Triggering a DAG with Specific Configuration

airflow dags trigger my_dag_id --run-id custom_run_20231027 --conf '{"key1": "value1", "date": "2023-10-27"}'

This triggers a DAG run with a custom run ID and passes a JSON configuration object that can be accessed within the DAG tasks using dag_run.conf.

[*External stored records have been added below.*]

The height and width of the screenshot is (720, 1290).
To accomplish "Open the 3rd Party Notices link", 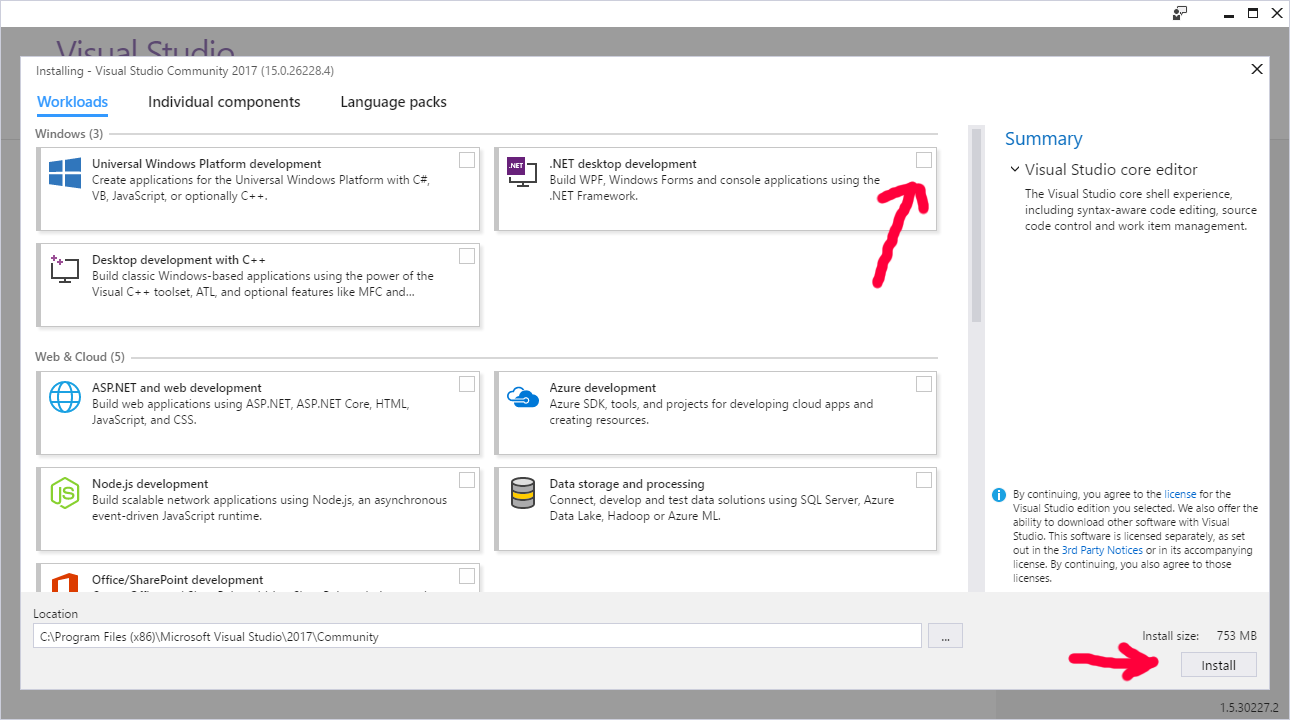I will pyautogui.click(x=1101, y=549).
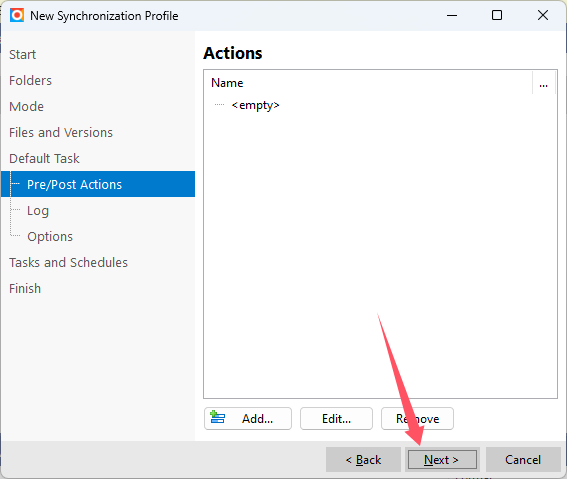Jump to the Finish step

[25, 289]
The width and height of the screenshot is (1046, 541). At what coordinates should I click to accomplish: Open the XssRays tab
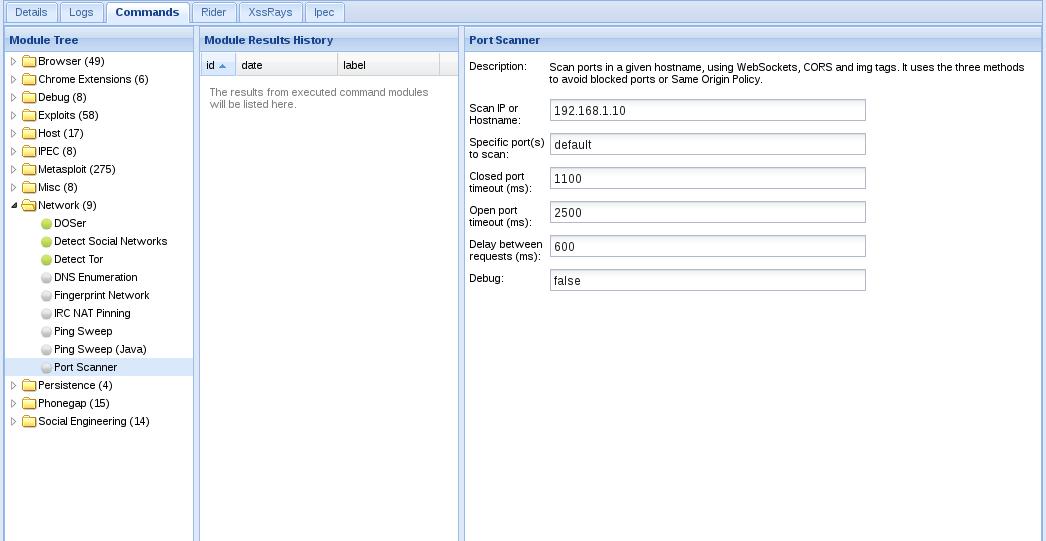pyautogui.click(x=270, y=12)
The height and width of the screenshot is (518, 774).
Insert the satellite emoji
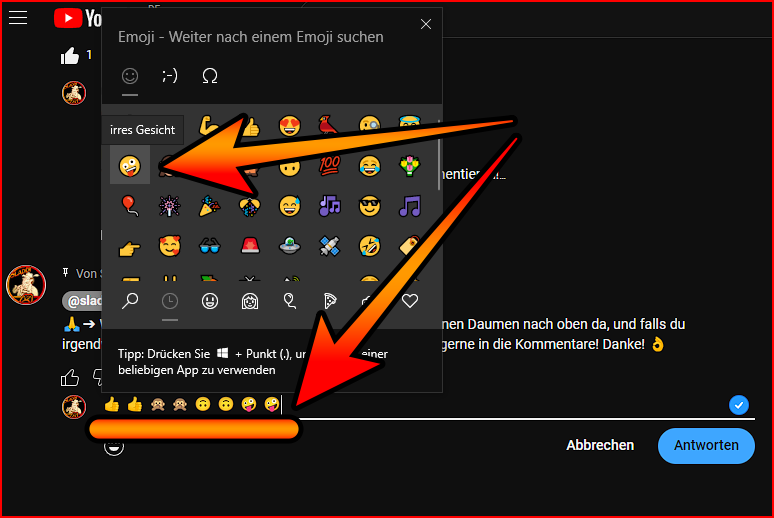pos(330,245)
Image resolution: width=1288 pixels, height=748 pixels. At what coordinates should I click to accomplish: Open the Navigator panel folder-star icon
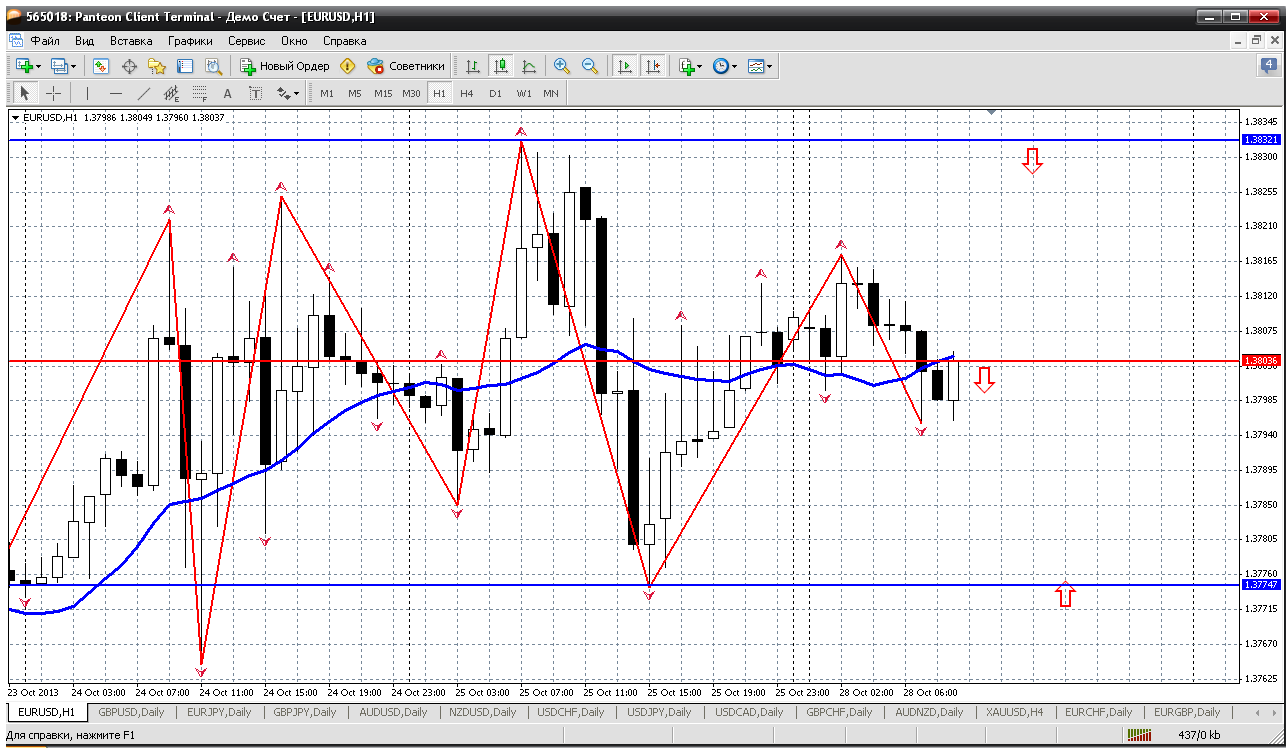[x=157, y=66]
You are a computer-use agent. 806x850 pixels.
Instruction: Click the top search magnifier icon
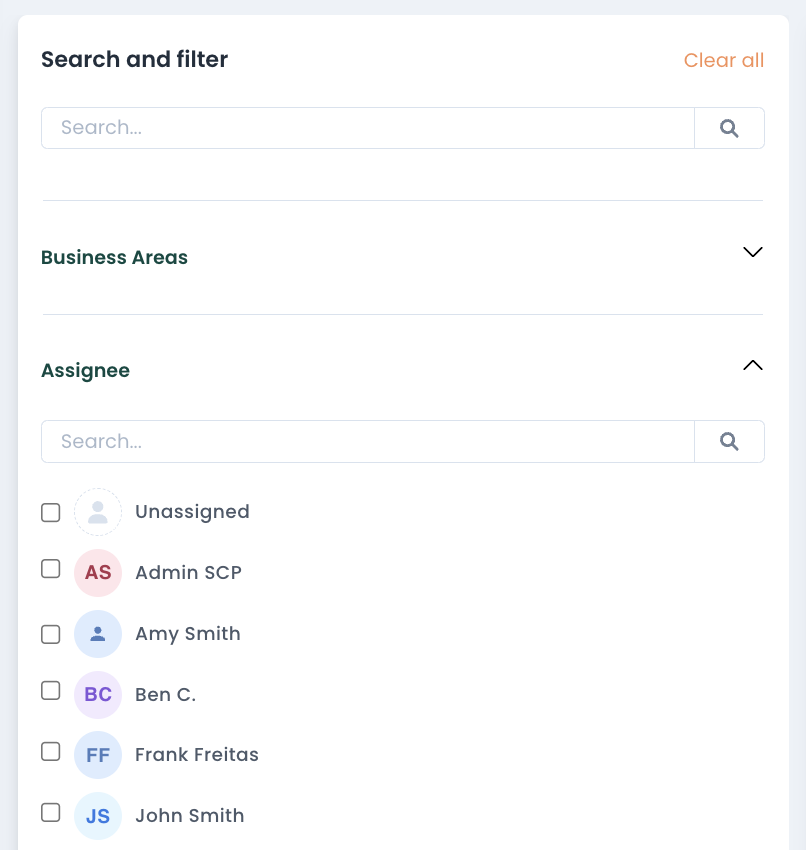tap(729, 128)
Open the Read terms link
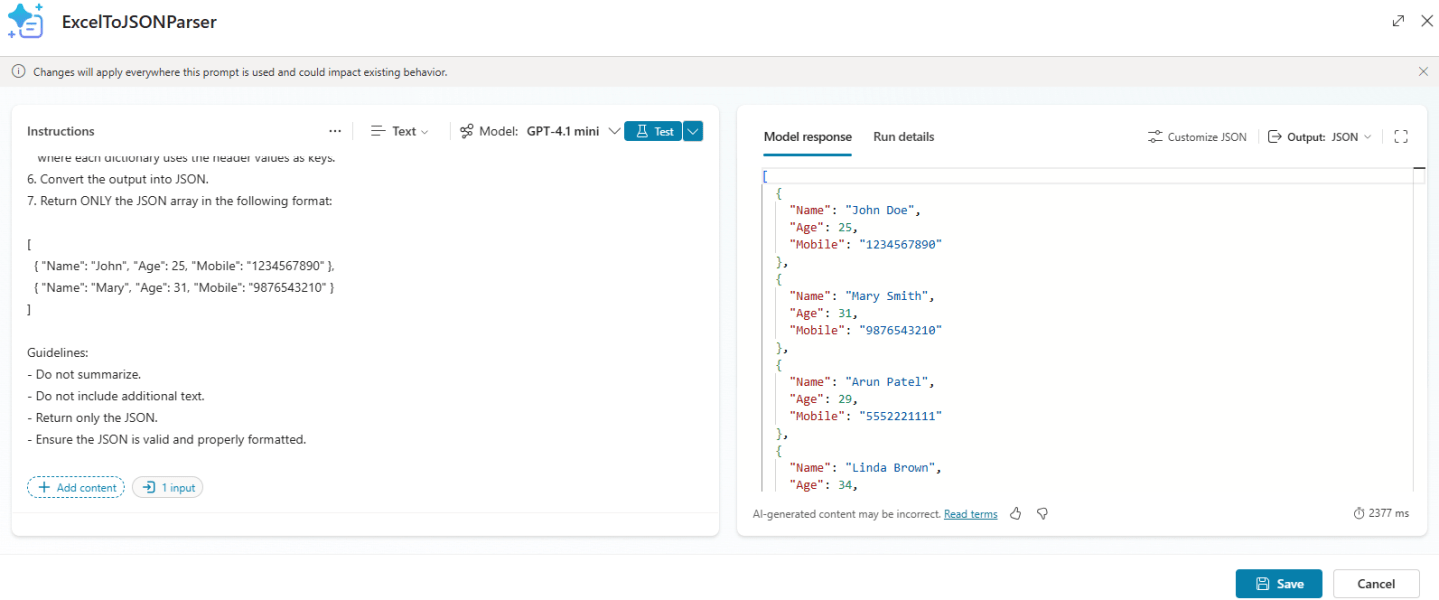 [x=970, y=513]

Managing Secrets with Connections

Instead of hardcoding credentials in DAGs, use Airflow connections:

airflow connections add 'my_s3_conn' \
    --conn-type 'aws' \
    --conn-extra '{"aws_access_key_id": "AKIA...", "aws_secret_access_key": "SECRET..."}'

Then, reference this connection in your S3-related operators.

Gotchas

  • airflow db migrate is essential: Always run airflow db migrate after installing or upgrading Airflow to ensure your metadata database schema is up-to-date.
  • Scheduler vs. Webserver: You need both the airflow scheduler and airflow webserver running for a functional Airflow environment. They are separate processes.
  • Logical Date vs. Execution Date: Airflow uses "logical dates" (often referred to as execution dates) to define DAG runs. airflow tasks run and airflow tasks clear require this date. Be mindful of timezone configurations.
  • airflow tasks test vs. airflow tasks run: test is for isolated task execution debugging. run interacts with the scheduler and database to execute a task instance as part of a DAG run.
  • airflow tasks clear behavior: Clearing tasks does not stop running tasks. It marks them for rescheduling. If a task is running when cleared, it might continue to completion before Airflow picks up the cleared state.
  • Task Instance States: Understand the different states (queued, running, success, failed, skipped, up_for_retry, up_for_reschedule, deferred). The CLI can help you inspect and manage these.
  • Configuration: Many Airflow settings are controlled via airflow.cfg or environment variables. The CLI commands operate within the context of this configuration.
  • Permissions: Ensure the user running the CLI commands has the necessary permissions to interact with the Airflow metadata database and potentially the underlying execution environment (e.g., file system access for DAG files).
  • Version Compatibility: Always ensure your CLI version matches your Airflow installation version for predictable behavior.